This project explores the interpretability of GPT-2 when performing sentiment analysis using the Logit Lens technique. The Logit Lens allows us to inspect how predictions evolve through the model's intermediate layers, providing insights that go beyond the final output.
We evaluate different versions of GPT-2 (small, medium, large, and distilled) in zero-shot, one-shot, and few-shot classification settings, using datasets like SST-2 and IMDB. Additionally, we analyze the effect of fine-tuning GPT-2 on sentiment classification and investigate overthinking—a phenomenon where models revise initially correct predictions into incorrect ones throughout the layers.
- Understand how GPT-2 processes sentiment classification at different layers.
- Use Logit Lens to visualize prediction trajectories.
- Compare the performance of pre-trained vs. fine-tuned models.
- Analyze how incorrect demonstrations affect model confidence.
- Investigate overthinking in different GPT-2 variants.
- Logit Lens: Extracts and visualizes predictions from intermediate layers of GPT-2.
- Zero-shot / One-shot / Few-shot learning: Evaluates model performance with minimal supervision.

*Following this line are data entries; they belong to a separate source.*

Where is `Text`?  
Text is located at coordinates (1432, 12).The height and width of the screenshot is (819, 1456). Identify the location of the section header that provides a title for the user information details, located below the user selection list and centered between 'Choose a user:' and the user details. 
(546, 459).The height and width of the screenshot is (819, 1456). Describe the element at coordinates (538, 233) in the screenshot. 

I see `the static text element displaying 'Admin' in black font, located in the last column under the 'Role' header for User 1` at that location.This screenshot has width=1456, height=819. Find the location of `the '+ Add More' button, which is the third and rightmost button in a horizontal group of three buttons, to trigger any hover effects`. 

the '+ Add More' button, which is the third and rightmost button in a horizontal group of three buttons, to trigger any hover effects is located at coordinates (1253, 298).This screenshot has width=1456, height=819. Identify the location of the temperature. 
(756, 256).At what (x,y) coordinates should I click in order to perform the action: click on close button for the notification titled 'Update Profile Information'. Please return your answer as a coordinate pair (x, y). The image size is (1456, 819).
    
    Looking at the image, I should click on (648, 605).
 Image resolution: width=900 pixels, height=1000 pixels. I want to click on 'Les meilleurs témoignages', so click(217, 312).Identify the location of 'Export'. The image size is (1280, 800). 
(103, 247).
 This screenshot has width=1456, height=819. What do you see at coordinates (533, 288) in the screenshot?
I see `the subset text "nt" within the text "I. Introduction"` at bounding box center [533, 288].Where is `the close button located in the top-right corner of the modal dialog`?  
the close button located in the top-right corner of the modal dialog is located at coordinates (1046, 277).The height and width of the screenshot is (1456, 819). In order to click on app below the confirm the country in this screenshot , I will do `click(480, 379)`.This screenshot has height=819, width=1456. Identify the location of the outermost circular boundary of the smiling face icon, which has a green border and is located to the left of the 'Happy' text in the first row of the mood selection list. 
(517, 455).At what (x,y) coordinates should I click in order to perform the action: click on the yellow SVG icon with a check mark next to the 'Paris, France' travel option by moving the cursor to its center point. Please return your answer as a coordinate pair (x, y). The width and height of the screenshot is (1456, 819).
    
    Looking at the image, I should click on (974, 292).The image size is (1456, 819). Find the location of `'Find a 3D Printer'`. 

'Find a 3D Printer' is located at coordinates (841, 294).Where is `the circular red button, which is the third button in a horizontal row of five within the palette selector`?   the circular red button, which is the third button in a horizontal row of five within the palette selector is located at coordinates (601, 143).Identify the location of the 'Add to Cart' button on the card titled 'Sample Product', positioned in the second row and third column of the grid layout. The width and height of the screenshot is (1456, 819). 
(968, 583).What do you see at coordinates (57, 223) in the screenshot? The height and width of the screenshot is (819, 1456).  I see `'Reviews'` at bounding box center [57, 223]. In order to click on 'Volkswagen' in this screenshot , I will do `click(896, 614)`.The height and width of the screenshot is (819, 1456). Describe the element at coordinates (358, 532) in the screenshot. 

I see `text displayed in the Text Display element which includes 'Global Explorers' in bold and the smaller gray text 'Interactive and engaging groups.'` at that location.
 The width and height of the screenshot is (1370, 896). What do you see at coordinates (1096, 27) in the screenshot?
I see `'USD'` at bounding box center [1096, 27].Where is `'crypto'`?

- Fine-tuning GPT-2: Trains the model for sentiment classification on IMDB data.
- Hook-based layer inspection: Captures intermediate model states during forward passes.
The entire project is implemented in the Jupyter notebook experiments.ipynb
. This notebook contains:
- Data Preprocessing: Formatting SST-2 and IMDB data for sentiment classification.
- Logit Lens Implementation: Extracting and visualizing intermediate layer predictions.
- Zero-shot Analysis: Evaluating GPT-2 without fine-tuning.
- One-shot & Few-shot Experiments: Investigating model behavior with example demonstrations.
- Fine-tuning GPT-2: Training on IMDB for improved performance.
- Overthinking Analysis: Checking whether models revise correct predictions due to misleading prompts.
- Visualization of Prediction Trajectories: Heatmaps of token predictions across layers.
- GPT-2 (pre-trained) performs poorly in zero-shot sentiment classification.
- Fine-tuning improves accuracy significantly, stabilizing predictions in earlier layers.
- Intermediate layers sometimes predict the correct label, but the final layer can override it.
- Incorrect examples reduce model confidence, making predictions less stable.
- GPT-2-large exhibits signs of overthinking, sometimes revising correct intermediate predictions into incorrect ones.
- DistilGPT-2 behaves unpredictably, sometimes being more confident with incorrect examples.